Data supplied:

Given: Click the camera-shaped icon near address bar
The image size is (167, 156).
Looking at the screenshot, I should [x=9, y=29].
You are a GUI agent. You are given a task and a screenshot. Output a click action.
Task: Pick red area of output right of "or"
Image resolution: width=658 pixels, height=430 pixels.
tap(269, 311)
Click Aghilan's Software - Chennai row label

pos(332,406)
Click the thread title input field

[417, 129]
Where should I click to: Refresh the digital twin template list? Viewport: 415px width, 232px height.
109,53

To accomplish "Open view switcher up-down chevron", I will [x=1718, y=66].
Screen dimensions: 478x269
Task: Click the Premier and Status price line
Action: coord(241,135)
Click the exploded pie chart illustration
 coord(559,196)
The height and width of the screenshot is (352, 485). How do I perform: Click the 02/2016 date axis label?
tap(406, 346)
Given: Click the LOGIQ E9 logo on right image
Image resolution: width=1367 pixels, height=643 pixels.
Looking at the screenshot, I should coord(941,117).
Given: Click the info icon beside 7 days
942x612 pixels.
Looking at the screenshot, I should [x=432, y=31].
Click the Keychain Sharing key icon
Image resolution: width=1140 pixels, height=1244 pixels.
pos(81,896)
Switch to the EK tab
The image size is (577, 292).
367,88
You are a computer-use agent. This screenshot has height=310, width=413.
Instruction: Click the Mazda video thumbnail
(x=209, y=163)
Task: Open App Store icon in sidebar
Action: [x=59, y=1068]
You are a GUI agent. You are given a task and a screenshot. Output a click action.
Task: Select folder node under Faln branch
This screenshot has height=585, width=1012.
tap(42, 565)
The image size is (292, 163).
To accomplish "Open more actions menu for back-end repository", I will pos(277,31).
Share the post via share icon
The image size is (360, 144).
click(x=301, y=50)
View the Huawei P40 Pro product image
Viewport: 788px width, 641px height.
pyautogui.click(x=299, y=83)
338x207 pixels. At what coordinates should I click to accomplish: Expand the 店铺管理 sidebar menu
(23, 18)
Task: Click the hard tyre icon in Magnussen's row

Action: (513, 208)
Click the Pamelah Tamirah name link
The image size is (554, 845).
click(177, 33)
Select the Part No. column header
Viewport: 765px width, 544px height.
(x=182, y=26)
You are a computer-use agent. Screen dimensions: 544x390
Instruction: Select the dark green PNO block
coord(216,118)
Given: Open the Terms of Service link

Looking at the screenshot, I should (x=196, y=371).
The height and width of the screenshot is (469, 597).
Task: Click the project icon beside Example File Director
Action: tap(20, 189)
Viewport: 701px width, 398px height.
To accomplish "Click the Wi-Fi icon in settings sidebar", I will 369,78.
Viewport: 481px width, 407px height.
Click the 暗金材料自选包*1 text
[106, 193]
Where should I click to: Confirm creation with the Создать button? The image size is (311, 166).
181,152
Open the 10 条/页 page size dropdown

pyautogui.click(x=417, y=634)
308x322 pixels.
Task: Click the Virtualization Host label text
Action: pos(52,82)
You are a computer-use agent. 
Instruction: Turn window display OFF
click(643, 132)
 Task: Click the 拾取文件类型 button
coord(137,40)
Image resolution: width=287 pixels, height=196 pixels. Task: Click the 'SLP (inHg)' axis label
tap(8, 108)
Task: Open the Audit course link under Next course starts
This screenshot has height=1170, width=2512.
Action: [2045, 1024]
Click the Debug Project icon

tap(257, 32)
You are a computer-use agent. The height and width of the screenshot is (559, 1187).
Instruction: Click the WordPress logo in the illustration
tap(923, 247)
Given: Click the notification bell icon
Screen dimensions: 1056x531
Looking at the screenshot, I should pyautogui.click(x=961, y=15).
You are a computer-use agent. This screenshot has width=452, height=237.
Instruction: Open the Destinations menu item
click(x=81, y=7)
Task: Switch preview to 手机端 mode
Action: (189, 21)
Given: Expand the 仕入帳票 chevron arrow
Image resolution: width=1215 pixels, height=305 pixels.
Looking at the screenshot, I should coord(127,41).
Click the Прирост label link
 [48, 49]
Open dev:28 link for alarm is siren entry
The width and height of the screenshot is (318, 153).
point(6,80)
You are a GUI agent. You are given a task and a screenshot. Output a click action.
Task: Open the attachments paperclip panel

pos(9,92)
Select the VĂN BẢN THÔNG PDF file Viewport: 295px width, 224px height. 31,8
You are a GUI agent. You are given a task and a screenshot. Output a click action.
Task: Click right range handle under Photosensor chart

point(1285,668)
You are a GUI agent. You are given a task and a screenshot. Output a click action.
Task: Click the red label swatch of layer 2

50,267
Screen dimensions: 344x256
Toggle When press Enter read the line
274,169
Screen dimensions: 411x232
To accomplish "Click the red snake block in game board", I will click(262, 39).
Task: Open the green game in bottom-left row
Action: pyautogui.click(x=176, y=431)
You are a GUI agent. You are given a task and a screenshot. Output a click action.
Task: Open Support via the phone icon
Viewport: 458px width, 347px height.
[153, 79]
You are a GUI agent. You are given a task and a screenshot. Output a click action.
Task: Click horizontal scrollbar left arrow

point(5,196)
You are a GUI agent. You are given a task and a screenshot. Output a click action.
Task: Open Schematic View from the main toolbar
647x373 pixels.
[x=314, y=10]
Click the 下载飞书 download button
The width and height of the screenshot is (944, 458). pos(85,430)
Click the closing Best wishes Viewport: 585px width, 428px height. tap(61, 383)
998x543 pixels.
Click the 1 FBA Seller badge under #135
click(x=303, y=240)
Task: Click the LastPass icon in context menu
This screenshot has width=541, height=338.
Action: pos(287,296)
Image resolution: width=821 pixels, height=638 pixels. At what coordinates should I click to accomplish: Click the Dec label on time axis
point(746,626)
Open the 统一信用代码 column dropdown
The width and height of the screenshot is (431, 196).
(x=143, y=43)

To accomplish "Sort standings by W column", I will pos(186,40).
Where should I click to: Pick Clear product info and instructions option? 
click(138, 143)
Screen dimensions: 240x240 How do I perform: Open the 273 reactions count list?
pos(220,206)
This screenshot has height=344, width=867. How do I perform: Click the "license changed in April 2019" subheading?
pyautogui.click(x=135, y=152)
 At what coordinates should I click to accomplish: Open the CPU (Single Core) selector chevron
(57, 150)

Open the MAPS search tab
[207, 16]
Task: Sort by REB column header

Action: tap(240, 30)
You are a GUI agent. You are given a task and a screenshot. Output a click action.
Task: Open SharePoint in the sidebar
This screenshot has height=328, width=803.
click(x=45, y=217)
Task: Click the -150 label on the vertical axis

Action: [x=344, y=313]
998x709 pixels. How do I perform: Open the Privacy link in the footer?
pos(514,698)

What the exercise asks: From the data above, output only the lines between the line containing "Task: Select folder node under Faln branch" and the line containing "Viewport: 701px width, 398px height.", inclusive, exactly as written.

Worked solution:
Task: Select folder node under Faln branch
This screenshot has height=585, width=1012.
tap(42, 565)
The image size is (292, 163).
To accomplish "Open more actions menu for back-end repository", I will pos(277,31).
Share the post via share icon
The image size is (360, 144).
click(x=301, y=50)
View the Huawei P40 Pro product image
Viewport: 788px width, 641px height.
pyautogui.click(x=299, y=83)
338x207 pixels. At what coordinates should I click to accomplish: Expand the 店铺管理 sidebar menu
(23, 18)
Task: Click the hard tyre icon in Magnussen's row

Action: (513, 208)
Click the Pamelah Tamirah name link
The image size is (554, 845).
click(177, 33)
Select the Part No. column header
Viewport: 765px width, 544px height.
(x=182, y=26)
You are a computer-use agent. Screen dimensions: 544x390
Instruction: Select the dark green PNO block
coord(216,118)
Given: Open the Terms of Service link

Looking at the screenshot, I should (x=196, y=371).
The height and width of the screenshot is (469, 597).
Task: Click the project icon beside Example File Director
Action: tap(20, 189)
Viewport: 701px width, 398px height.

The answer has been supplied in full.